By Prabal Sharma
EXTENSIVE MEASURES have been taken by the authorities at the Mahendra Chaudhary Zoological Park, also known as Chhatbir Zoo, to protect the animals from the cold weather that has gripped the city.
With the temperature falling drastically, the zoo has made all possible arrangements to tackle it, says Harpal Singh, Chief Education Officer of the zoo. “We start the winter preparation from the month of September and we divide it into two aspects of Environmental and Dietary Care.”
Shelters and paddy husk beddings are present in almost all the enclosures. The chief education officer elaborated, “For herbivores, we construct shelters made of kanna (secrem-munja), thatch, logs and bamboos with the help of binding wire and ropes which are waterproof with a paddy straw and wheat husk bedding. Carnivores, on the other hand, have room heaters and convectors inside their night shelters with similar bedding and the windows are covered with polythene or fibre sheets.”
He further explained, “We cater to the DFO Protocol which stands for defecation, feed and observation for all individual animals of every species. Out of the 350 people who work here, 150 are assigned to check every animal for their faeces, consumption of food given on the previous night and general behaviour first thing in the morning. If any abnormality is noticed, it is reported immediately to the zoo hospital.”
The animals do not seem affected by the cold as most of them seem active and enjoying whatever little sunlight presents itself.

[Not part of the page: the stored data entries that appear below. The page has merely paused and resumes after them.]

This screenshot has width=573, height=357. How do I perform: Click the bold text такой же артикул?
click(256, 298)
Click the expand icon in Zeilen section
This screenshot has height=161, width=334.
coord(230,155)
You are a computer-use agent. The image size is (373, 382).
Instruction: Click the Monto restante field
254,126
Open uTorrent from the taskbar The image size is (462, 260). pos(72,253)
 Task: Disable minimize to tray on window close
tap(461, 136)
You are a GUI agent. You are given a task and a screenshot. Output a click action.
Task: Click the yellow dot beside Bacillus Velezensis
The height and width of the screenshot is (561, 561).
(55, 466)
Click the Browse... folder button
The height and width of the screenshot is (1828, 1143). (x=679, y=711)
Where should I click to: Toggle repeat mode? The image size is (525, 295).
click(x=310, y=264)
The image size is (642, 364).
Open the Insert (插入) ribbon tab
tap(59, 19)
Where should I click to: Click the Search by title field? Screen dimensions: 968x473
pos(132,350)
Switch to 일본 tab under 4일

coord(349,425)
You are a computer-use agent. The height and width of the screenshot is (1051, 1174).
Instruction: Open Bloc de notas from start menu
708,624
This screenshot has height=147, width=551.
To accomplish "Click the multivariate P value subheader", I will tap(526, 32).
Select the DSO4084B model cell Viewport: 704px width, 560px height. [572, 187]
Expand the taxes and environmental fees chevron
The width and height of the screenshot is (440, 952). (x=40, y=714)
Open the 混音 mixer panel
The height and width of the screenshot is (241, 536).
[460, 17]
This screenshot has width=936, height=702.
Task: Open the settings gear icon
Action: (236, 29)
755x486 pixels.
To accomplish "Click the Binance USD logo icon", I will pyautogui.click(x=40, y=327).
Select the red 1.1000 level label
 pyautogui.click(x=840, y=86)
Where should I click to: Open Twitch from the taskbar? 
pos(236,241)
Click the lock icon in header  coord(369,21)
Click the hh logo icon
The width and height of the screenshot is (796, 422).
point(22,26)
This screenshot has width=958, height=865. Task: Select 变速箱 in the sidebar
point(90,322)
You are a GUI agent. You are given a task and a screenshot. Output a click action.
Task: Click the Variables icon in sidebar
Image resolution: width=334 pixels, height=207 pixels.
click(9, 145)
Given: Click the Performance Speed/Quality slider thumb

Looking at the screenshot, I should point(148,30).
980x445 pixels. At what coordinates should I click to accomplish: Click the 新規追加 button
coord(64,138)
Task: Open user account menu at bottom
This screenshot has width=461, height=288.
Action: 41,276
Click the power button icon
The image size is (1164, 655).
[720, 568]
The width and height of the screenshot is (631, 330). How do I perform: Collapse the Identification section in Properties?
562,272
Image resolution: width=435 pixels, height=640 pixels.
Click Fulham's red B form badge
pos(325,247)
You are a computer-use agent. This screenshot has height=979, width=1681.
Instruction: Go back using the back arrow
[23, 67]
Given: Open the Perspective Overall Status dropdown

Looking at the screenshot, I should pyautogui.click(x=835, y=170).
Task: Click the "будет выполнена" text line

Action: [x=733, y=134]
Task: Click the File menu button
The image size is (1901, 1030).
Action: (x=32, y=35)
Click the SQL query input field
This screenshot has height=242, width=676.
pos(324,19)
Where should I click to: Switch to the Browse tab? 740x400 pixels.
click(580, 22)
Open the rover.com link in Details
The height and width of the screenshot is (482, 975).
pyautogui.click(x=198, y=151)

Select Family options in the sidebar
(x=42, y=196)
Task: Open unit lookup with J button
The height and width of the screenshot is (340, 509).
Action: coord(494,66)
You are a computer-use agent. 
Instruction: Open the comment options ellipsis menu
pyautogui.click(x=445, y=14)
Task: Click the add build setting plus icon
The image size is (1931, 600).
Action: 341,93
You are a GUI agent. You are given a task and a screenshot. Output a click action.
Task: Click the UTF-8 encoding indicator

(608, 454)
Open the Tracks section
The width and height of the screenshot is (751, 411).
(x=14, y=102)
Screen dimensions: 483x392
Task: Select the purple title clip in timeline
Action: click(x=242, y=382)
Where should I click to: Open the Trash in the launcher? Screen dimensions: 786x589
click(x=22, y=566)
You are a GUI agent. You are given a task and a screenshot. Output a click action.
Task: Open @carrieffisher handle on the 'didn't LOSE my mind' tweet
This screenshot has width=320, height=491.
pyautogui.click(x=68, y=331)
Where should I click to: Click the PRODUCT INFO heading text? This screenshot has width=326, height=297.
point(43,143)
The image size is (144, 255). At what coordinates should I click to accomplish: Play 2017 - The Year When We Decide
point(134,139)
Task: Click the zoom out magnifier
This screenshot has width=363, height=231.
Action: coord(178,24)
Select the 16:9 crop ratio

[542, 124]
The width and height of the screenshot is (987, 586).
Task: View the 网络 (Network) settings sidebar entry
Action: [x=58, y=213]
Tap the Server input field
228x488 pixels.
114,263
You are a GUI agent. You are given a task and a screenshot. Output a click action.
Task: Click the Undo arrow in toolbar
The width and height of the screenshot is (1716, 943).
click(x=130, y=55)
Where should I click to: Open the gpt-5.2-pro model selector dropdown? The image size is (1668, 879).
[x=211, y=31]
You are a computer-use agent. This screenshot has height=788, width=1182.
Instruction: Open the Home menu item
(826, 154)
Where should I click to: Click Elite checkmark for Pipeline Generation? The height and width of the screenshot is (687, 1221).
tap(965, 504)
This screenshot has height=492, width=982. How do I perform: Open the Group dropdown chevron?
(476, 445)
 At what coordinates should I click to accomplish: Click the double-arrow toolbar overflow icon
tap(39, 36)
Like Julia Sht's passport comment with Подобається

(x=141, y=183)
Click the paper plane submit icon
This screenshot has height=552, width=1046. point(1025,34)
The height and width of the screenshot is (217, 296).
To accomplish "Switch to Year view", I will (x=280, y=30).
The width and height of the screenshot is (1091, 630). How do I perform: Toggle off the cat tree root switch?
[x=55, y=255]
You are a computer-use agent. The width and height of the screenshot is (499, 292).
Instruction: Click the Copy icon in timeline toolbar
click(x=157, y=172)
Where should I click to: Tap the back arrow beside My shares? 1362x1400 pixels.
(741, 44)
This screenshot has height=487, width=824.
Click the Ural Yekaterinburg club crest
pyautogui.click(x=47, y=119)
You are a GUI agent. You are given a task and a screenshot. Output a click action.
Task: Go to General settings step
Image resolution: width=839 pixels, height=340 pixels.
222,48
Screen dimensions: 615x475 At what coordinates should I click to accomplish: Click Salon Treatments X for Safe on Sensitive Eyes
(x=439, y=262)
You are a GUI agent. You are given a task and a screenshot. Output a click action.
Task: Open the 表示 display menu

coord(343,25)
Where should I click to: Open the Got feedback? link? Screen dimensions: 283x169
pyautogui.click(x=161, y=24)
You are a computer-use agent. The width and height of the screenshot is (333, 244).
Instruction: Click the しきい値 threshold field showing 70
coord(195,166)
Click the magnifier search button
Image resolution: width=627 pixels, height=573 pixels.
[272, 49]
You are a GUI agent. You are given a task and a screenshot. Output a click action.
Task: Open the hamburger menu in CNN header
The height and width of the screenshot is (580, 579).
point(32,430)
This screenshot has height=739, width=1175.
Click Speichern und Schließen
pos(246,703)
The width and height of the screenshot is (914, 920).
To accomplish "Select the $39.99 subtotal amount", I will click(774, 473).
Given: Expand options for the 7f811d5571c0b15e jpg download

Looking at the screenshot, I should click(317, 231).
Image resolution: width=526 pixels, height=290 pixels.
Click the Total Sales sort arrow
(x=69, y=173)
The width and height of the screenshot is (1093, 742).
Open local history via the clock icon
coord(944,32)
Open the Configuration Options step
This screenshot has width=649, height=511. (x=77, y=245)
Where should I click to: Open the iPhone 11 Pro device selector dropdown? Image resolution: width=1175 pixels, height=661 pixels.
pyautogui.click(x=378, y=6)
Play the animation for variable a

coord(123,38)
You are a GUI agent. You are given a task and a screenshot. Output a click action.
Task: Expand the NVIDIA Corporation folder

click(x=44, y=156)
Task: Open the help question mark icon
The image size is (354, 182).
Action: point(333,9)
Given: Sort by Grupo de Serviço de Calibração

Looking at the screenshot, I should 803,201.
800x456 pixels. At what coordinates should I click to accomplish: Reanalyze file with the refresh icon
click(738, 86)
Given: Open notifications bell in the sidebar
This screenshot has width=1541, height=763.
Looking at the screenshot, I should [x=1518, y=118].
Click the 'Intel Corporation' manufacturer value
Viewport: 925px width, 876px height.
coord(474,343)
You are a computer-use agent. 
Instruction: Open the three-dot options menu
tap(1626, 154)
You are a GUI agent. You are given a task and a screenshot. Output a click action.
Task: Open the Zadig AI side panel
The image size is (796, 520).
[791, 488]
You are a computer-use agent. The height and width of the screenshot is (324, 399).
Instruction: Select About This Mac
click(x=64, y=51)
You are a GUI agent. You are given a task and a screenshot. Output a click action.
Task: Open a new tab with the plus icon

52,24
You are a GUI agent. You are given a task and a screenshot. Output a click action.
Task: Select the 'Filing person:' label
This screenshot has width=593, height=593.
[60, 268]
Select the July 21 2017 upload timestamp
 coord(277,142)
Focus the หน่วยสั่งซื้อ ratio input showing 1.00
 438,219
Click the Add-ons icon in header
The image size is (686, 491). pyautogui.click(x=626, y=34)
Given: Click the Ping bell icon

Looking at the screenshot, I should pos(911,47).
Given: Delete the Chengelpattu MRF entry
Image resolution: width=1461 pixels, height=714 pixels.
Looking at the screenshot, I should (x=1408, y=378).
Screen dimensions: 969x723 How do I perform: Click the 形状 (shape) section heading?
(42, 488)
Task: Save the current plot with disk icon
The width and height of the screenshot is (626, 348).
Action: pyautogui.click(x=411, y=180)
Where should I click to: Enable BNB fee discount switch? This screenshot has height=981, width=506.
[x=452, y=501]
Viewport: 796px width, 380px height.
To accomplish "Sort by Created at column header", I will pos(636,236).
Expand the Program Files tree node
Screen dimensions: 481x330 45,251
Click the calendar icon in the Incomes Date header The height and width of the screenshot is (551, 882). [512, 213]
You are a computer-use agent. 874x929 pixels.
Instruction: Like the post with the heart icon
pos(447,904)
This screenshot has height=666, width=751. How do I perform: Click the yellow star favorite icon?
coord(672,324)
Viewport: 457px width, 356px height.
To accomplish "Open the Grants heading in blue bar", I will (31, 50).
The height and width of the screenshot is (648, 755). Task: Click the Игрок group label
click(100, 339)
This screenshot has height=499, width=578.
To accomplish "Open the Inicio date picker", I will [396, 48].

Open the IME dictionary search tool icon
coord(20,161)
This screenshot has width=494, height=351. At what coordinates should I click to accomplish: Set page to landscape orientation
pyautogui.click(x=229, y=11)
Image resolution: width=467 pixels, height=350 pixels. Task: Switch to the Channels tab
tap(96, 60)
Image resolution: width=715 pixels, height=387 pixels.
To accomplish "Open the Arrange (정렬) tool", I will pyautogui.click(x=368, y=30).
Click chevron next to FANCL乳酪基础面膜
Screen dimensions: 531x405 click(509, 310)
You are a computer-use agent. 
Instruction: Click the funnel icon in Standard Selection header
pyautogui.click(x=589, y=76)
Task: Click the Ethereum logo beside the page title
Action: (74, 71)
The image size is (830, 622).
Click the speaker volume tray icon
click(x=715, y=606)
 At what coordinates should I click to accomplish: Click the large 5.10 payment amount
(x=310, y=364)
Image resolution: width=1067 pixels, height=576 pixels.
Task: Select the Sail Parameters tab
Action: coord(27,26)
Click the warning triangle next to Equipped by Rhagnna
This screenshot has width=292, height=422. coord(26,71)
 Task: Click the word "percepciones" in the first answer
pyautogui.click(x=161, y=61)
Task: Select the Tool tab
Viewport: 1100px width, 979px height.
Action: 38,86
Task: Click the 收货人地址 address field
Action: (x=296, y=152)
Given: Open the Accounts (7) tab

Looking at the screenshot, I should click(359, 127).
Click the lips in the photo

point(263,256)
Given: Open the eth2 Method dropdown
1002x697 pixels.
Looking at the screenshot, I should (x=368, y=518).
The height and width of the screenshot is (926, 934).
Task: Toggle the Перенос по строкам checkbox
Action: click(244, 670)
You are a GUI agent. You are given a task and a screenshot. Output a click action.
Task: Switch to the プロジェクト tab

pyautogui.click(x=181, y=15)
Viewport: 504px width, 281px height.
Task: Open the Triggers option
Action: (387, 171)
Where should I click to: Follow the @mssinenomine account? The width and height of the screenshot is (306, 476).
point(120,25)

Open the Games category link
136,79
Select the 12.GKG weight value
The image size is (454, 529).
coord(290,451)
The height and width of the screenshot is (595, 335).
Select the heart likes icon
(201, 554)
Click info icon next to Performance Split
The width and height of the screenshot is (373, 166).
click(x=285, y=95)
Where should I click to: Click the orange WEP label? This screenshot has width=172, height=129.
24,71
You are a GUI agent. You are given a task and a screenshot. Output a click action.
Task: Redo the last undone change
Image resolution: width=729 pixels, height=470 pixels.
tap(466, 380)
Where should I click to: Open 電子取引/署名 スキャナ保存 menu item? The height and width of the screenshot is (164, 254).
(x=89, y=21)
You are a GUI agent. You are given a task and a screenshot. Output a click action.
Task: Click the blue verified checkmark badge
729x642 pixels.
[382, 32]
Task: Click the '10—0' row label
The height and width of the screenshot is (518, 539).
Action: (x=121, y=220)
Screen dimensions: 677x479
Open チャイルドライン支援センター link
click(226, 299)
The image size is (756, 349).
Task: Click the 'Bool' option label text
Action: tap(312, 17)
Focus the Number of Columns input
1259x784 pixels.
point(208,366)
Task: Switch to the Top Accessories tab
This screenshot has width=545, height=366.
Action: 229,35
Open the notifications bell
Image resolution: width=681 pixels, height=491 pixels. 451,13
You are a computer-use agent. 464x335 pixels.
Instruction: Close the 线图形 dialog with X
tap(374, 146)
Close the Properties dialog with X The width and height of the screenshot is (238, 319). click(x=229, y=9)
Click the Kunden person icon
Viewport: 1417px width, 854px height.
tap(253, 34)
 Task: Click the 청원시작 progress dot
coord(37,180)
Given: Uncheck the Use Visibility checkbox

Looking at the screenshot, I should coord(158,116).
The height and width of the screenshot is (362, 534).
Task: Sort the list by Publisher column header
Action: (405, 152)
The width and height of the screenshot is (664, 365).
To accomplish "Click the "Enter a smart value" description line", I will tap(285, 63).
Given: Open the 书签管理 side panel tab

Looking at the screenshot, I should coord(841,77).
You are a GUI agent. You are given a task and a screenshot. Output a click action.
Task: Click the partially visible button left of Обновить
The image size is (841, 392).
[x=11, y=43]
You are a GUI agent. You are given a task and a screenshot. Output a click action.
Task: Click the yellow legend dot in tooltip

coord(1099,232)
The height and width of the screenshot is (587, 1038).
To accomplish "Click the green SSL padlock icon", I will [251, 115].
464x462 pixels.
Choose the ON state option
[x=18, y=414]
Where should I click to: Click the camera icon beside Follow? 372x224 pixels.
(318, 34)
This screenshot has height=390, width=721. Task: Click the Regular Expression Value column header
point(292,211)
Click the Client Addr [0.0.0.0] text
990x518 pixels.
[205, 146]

The director of the zoo, M Saudagar, said, “This temperature is most dangerous for reptiles and cold-blooded animals making them lethargic. Therefore, the reptile house has been equipped with oil-fin heaters which are very good in maintaining warmth without disturbing the natural humidity of the enclosures. Special aquarium water heaters and circulation systems have been provided for turtles and tortoises.” He added, “Extra dietary care is also important these days. We have added extra quantity of sugarcane, honey and jaggery for bears, elephants and deer, respectively. Bird cages have been covered with fibre cloth and jute mats and they are also getting Alsee seeds and nutrition supplements.”
A caretaker at the zoo, Hakum Singh, also mentioned that extra care was being taken of the old and very young members of every species. Teams of doctors from the Indian Veterinary Research Institute and other organisations visit regularly to check on the animals. This, according to Harpal Singh, is a necessary measure to maintain their perfect health.